The Script, installing

Add a HTML/Javascript gadget to your blog, and paste the following code into it.



Script configuration

There are two CSS definitions at first, which can be changed to your liking. After that there comes javascript code and configurable variables. Here is a list of the variables and a short explanation.
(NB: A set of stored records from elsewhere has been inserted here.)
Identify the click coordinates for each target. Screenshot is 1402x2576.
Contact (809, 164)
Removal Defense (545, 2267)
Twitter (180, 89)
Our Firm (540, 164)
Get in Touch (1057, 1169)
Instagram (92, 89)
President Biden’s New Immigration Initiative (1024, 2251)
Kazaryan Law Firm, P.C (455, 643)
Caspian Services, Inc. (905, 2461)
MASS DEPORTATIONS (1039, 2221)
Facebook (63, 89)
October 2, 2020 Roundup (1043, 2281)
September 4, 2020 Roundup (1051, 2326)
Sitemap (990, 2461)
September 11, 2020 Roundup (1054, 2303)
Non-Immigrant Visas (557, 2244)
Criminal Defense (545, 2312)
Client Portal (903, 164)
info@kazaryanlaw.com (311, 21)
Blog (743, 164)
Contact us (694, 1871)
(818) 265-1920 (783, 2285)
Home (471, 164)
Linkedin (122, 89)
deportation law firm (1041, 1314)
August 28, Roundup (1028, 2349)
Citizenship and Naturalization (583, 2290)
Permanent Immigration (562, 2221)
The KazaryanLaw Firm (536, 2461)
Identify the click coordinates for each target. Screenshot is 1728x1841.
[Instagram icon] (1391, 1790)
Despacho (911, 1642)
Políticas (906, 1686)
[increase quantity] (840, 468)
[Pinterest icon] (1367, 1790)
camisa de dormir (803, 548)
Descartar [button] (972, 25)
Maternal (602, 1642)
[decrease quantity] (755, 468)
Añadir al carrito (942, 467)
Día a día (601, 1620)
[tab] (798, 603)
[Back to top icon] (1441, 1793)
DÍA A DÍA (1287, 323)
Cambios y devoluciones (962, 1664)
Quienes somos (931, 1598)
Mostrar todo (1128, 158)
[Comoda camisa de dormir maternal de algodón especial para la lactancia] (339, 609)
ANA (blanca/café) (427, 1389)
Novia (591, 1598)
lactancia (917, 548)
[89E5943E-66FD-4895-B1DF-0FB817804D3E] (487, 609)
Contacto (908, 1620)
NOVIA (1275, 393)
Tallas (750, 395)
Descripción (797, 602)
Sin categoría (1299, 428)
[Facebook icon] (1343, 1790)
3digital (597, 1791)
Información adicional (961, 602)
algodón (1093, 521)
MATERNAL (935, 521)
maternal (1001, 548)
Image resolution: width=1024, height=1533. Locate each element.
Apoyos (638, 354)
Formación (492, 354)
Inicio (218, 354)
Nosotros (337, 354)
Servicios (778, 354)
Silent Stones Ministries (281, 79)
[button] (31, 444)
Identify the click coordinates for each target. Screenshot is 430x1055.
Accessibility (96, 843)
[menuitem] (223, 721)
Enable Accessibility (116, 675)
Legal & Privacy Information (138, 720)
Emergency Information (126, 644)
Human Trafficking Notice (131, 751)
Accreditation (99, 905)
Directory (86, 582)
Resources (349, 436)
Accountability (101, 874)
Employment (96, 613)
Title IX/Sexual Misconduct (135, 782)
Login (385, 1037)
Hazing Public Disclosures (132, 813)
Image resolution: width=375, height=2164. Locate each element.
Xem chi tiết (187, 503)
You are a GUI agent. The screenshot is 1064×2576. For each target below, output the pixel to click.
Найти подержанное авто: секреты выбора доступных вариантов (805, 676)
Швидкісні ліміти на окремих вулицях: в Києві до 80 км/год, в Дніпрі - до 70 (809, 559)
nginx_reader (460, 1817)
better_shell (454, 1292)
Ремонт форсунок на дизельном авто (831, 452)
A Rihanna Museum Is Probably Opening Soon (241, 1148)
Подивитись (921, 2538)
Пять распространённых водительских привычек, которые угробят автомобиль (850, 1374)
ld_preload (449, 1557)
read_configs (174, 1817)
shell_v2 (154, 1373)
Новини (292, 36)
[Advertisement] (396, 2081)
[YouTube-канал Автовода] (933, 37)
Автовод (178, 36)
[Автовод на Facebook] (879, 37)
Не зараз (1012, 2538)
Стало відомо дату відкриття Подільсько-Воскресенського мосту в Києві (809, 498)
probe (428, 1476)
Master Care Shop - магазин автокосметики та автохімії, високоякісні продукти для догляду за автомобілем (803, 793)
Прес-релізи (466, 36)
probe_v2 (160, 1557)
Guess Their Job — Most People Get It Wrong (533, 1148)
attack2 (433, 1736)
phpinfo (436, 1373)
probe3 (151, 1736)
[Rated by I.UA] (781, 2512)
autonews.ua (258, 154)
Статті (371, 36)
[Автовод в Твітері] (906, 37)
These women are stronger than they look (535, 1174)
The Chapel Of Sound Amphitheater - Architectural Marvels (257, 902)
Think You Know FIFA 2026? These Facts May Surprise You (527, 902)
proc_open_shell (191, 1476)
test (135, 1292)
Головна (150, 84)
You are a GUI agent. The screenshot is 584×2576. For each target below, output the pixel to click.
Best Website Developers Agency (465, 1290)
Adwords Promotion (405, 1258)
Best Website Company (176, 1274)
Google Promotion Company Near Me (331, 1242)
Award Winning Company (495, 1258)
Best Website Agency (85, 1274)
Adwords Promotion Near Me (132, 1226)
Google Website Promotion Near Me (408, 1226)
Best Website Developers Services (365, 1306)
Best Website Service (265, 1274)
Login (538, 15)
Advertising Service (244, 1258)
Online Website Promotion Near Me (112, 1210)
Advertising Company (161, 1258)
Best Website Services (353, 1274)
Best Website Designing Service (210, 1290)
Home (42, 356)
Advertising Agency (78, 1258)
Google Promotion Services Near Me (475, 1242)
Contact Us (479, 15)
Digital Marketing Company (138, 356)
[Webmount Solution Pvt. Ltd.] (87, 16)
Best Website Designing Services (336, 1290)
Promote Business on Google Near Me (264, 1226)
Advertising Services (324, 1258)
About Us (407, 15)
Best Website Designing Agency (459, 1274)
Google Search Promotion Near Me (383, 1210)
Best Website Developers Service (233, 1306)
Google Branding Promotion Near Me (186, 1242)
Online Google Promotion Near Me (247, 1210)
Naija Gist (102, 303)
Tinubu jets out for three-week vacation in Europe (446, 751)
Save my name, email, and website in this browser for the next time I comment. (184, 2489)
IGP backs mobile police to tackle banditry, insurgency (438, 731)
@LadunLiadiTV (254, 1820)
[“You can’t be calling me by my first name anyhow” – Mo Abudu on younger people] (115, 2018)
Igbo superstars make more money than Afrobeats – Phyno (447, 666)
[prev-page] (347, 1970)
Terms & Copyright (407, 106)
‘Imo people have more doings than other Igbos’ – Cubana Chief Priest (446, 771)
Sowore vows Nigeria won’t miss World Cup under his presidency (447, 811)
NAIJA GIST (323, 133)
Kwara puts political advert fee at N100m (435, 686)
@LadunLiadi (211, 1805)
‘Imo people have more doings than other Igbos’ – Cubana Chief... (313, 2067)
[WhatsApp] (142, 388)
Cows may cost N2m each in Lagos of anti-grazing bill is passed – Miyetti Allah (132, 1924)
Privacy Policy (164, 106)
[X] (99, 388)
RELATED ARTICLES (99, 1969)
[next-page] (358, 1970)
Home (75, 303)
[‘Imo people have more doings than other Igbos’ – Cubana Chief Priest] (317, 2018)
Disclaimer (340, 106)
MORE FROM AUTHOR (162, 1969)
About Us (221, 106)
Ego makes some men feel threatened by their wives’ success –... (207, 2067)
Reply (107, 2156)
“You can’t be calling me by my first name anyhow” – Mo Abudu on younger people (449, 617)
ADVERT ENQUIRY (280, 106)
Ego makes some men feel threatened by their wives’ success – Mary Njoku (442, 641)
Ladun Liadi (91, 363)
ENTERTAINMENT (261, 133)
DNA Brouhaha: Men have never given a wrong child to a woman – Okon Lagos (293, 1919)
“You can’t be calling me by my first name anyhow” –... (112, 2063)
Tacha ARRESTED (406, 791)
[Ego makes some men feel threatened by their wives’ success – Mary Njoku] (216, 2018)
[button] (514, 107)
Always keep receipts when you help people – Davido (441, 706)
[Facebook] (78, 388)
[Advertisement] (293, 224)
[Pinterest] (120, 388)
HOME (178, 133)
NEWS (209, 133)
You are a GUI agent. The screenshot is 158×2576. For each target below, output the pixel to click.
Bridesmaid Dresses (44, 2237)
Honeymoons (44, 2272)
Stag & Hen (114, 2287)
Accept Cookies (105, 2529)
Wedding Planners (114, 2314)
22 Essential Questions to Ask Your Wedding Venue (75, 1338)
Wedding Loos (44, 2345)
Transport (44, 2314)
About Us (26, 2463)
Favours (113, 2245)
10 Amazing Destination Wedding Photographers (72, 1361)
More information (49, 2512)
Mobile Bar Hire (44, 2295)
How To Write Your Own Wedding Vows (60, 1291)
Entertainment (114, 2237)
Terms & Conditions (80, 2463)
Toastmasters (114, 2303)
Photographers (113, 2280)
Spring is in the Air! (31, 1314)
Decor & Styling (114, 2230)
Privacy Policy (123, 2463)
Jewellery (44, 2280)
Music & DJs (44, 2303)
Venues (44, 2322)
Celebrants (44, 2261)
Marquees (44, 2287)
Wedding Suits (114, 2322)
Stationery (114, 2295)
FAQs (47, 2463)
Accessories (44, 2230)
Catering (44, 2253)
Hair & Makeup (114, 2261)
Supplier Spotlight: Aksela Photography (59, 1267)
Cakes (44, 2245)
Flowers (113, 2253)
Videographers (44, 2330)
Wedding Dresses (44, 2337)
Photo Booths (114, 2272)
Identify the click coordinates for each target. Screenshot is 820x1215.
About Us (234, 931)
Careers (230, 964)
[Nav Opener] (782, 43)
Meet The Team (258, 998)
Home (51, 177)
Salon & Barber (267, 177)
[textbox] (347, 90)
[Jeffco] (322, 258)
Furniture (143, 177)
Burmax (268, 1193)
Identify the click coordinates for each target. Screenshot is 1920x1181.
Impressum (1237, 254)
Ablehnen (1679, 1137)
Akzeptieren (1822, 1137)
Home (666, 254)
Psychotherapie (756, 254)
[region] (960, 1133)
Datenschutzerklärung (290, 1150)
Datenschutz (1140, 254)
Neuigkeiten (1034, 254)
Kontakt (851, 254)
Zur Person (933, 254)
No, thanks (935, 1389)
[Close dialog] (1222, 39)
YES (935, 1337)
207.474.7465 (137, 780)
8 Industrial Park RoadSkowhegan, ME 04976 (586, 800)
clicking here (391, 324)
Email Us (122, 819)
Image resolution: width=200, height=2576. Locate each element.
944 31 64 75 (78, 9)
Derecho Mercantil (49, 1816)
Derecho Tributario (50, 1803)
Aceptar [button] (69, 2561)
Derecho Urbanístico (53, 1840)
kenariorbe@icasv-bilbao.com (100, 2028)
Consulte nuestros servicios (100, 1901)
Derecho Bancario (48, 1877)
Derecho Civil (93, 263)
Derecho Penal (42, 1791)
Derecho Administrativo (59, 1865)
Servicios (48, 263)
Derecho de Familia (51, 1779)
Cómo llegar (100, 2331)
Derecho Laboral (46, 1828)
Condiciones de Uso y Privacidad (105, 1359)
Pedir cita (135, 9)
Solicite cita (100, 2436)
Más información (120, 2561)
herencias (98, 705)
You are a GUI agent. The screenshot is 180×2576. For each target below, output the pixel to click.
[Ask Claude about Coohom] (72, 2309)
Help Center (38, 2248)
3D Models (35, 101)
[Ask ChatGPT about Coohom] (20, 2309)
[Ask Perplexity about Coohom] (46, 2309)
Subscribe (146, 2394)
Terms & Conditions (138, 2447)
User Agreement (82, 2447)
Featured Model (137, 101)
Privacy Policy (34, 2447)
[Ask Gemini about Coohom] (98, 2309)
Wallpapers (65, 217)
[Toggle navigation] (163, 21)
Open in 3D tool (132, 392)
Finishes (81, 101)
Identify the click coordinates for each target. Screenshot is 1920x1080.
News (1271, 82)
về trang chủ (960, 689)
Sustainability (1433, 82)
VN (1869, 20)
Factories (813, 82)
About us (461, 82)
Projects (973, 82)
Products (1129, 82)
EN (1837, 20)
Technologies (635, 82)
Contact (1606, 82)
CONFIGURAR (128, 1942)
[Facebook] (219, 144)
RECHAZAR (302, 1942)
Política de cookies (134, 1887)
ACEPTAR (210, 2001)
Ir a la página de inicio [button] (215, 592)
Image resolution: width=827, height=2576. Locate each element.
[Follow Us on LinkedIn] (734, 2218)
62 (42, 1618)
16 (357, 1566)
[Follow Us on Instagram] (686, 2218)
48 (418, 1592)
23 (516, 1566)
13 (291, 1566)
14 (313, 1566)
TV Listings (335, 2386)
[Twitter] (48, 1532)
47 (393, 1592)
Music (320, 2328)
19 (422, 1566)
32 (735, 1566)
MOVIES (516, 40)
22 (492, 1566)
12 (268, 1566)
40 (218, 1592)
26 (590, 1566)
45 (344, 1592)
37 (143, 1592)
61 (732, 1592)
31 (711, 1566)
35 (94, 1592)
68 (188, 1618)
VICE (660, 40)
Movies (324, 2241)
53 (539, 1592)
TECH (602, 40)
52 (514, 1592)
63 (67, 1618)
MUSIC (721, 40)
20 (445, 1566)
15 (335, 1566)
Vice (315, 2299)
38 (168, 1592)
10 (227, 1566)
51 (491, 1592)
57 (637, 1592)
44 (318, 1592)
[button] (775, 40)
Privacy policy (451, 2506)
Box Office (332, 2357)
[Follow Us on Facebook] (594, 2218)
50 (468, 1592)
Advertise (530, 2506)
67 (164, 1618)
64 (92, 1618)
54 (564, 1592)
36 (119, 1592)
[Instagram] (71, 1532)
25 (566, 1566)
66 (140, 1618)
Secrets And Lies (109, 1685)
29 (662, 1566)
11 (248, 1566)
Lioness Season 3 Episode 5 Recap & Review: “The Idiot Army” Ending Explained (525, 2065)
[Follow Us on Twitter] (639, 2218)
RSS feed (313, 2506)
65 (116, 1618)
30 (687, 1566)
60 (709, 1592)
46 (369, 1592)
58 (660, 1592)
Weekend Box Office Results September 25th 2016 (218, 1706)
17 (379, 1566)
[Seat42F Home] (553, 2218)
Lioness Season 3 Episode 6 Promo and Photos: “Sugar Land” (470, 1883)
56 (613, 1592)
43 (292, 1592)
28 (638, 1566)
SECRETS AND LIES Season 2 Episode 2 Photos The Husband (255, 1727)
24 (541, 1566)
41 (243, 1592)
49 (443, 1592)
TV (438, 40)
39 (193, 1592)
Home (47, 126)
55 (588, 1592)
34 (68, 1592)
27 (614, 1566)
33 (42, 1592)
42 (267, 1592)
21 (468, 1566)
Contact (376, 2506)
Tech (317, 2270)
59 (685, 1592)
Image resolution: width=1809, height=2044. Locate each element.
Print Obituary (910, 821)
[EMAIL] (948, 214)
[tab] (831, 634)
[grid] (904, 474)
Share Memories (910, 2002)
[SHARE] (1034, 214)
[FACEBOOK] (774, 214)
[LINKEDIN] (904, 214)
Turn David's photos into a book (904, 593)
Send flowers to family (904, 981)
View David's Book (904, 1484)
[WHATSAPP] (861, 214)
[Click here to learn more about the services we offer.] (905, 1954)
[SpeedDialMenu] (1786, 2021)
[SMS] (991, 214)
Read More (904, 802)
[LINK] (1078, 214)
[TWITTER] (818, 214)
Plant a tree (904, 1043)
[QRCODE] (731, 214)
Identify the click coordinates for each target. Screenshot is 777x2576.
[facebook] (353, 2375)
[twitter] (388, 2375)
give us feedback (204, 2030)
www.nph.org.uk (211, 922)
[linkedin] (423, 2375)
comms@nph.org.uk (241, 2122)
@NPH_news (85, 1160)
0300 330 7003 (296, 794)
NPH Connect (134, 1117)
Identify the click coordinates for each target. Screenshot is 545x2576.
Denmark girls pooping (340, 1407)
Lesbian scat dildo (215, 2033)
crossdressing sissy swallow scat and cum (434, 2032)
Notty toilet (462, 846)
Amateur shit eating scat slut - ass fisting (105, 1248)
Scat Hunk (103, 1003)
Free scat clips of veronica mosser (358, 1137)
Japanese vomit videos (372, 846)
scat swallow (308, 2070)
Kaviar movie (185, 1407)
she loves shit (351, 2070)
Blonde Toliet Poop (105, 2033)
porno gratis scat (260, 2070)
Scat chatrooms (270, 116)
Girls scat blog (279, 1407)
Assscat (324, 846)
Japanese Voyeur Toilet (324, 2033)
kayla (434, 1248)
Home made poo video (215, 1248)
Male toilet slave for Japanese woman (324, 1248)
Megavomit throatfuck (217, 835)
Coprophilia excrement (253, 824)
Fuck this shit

maxTopCommenters: how big the list is at maximum
minComments: how many comments must top commentator have at least
numDays: from how many days (ex. 30), or 0 from "all the time" (max 500 comments)
excludeMe: true, if own comments excluded
excludeUsers: array of usernames to exclude
maxUserNameLength: if 0, don't cut; if > 4, cut lenghty usernames

txtTopLine: specifies, what is output on each line. This text can have simple variables, which are: [#], [image], [user], and [count]. [#] is substituted by position on the list, [image] by commentator's avatar image, [user] by commentator name and [count] by number of comments. Text can also contain html.
txtNoTopCommenters: what to display, if list is empty
txtAnonymous: "Anonymous" username localized, or empty if English text "Anonymous" is to be used
getTitles: if true, fetch titles from post feed; if false, titles are generated from url
blogger favico [B]
urlMyAvatar: especially if trueAvatars = false, set here the url to your avatar image
urlMyProfile: if you don't have a profile gadget on page, put your profile url here!
urlAnoAvatar: anonymous avatar, you can change from mystery man to a custom one, if you want, possibly this
urlNoAvatar: comment feed offers the icon (Blogger logo) for those Bloggers who have not set their profile image. You can override the icon with this setting (default: ).

cropAvatar: crop avatar to square (true) or stretch (false) to square
sizeAvatar: size of avatar in x and y direction, pixels

If you have very much comments (thousands and thousands of them), I suggest you to use this as "top commentators of 30 days" gadget or something like that (set numDays variable to 30), so that it won't take too long to load and calculate all the comments.

June 5th 2012: Small CSS update: Blogger changed the paddings of .profile-name-link, that's why I added this line (line 3.):
.top-commenter-line .profile-name-link {padding-left:0;}

August 1st 2017: To fix avatars, please change lines 48 and 49 (article code is updated).